Troubleshooting and Recovering Versa Director HA Issue : Versa Support

1. Troubleshooting High availability issues between Versa Director Nodes

1.1 Split brain and service are not running

1.2. Check connectivity between Master and Slave VD

1.3 How to restore Versa director split brain

2. Postgres and NCS database Out-of-Sync issues.

3. Versa Director HA timer

4.Versa Director HA REST API

5. Latency/Throughput issue between the Directors

6. Check whether trace is enabled on global settings.

7. Contact Support

Purpose

Versa Director is work active/standby mode. If master Versa Director goes down, Slave director will take

over as Master. If due to any reason both Versa Director become master or go out of sync, this document will help debug these kind of issues and fix restore the same.

1. Troubleshooting High availability issues between Versa Director Nodes:

Please check the HA status on both Master/Slave node respectively:

request vnmsha actions status

On Master VD

On Slave VD

This command will display the status of versa director. Versa director nodes can be seen in master status on primary and backup nodes due to couple is issues.

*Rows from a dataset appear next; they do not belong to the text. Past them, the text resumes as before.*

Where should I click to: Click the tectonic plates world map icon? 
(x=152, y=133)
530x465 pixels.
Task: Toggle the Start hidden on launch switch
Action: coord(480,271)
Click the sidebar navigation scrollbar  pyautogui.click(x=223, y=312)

Run following command to check vnmsha details from both nodes.

Note: Designated master address should be showing same IP address on both directors.

request vnmsha actions get-vnmsha-details fetch-peer-vnmsha-details true

Make sure all services are in running state on both VD

If any service stop, please check respective service-related logs and check the next section for restoration

1.1 Split brain and service are not running.

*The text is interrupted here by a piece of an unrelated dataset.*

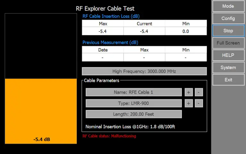Screen dimensions: 246x154
Task: Open the HELP page
Action: (228, 55)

a) Spring-boot is not up :

If spring boot is not up in VD then check below logs

If spring boot is not up in VD then check below logs
/var/log/vnms/spring-boot/vnms-spring-boot.log.

Example:

If any HA related error is present,first take snapshot of Master/Slave VD then disable the HA and do vsh restart on problematic VD. Once all service is fine, then re-enable HA.It can be done from GUI as well as CLI.

Snapshot of VD

Disable HA

Note: In case there was a split brain, then you may need to disable the HA individually on each of the Director.

request vnmsha actions disable-ha

vsh restart

Once all services up, re-enable HA.

b) Postgre is not up or postgre is not sync: Please check following logs

/var/log/postgresql/postgresql-9.5-main.log
/var/log/vnms/ha/postgre-ha.log
/var/log/vnms/ha/sync-status.log

Error logs:

/var/log/vnms/ha/postgre-ha.log

If Postgre is not up then disable/re-enable step mention in 1.1.

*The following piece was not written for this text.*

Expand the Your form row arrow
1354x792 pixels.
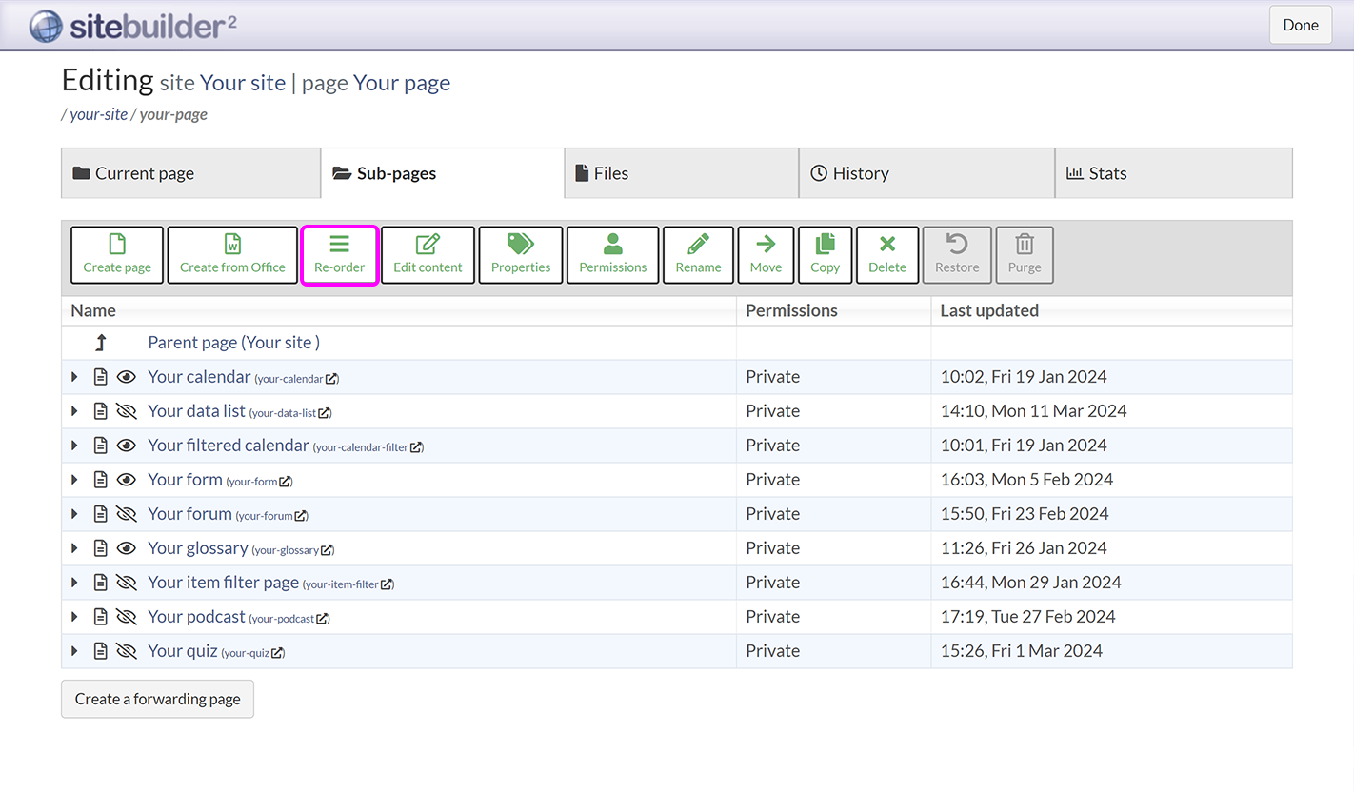click(75, 480)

2. If /var/lib/postgresql/9.5 is present or not, if not present then please follow below

cp /opt/versa/vnms/scripts/rem-postgre.sh /tmp   
sudo dpkg –purge vnms  
sudo ./tmp/rem-postgre.sh  
Install the old bin file directly (sudo ./versa-director-xxx.bin)

3. Check the permission of postgre user, if it is not correct then HA will not come up.

Execute the above command on both Director nodes.

sudo usermod -aG versa postgres

1.2. Check connectivity between Master and Slave VD

1) Please check ping response between master and slave VD.

2) Following required port should be open.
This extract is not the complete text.